- **Given instruction**: Turn the rows from the line with "Given: Open the products grid icon" to the line with "Looking at the" into a JSON list of strings, with one string for each line and no blank lines. Include both of those lines, and leave the pictures out.

--- begin Data ---

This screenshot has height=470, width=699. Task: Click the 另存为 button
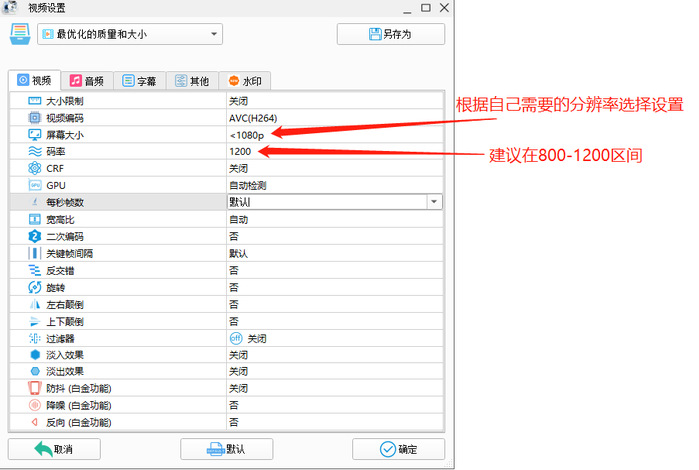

--- end Data ---
--- begin Data ---

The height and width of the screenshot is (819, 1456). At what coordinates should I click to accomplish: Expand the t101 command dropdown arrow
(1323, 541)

--- end Data ---
--- begin Data ---

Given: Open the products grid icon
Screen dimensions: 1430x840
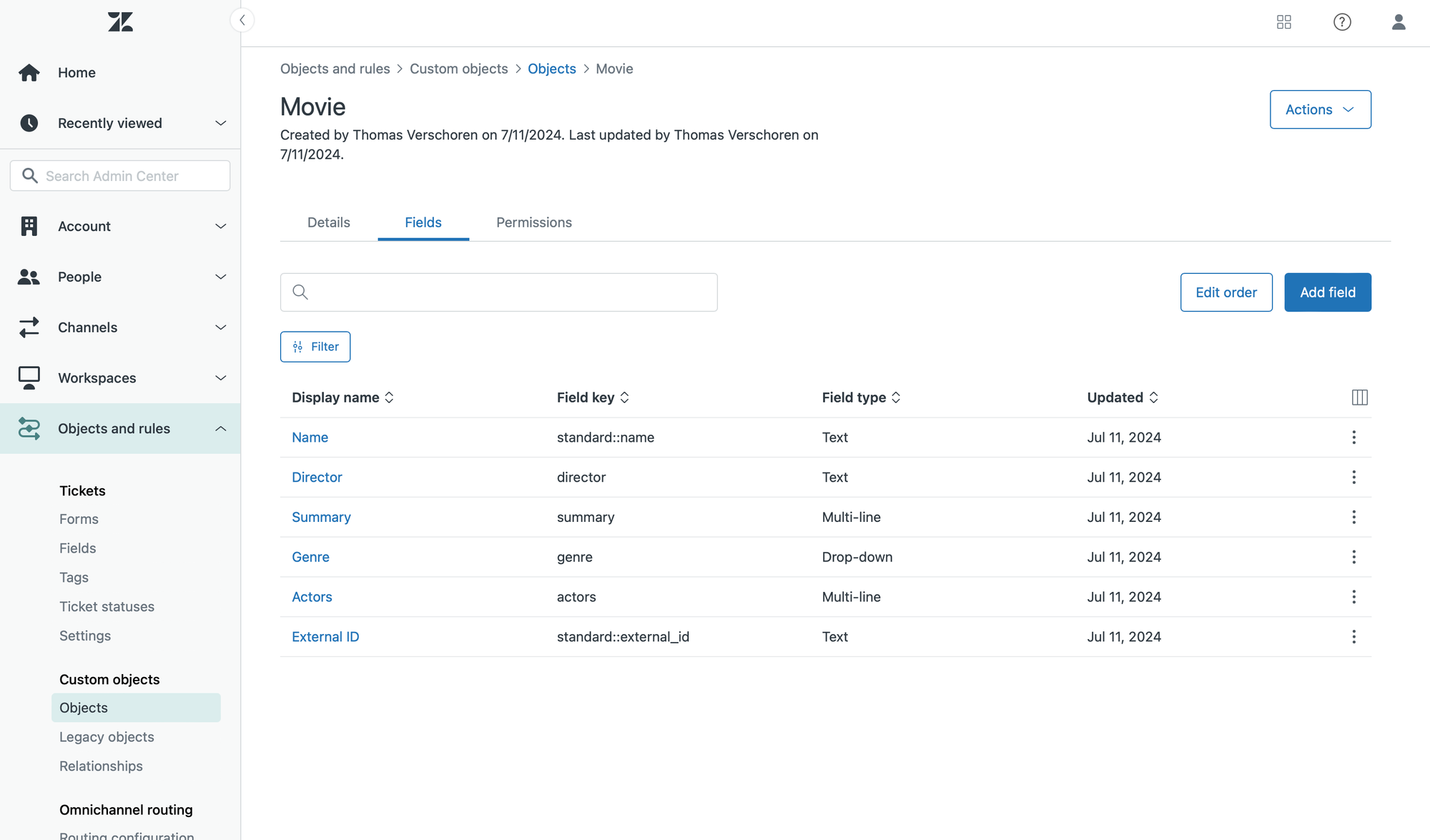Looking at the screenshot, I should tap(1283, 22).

--- end Data ---

- **Reply to the task**:
[
  "Given: Open the products grid icon",
  "Screen dimensions: 1430x840",
  "Looking at the screenshot, I should tap(1283, 22)."
]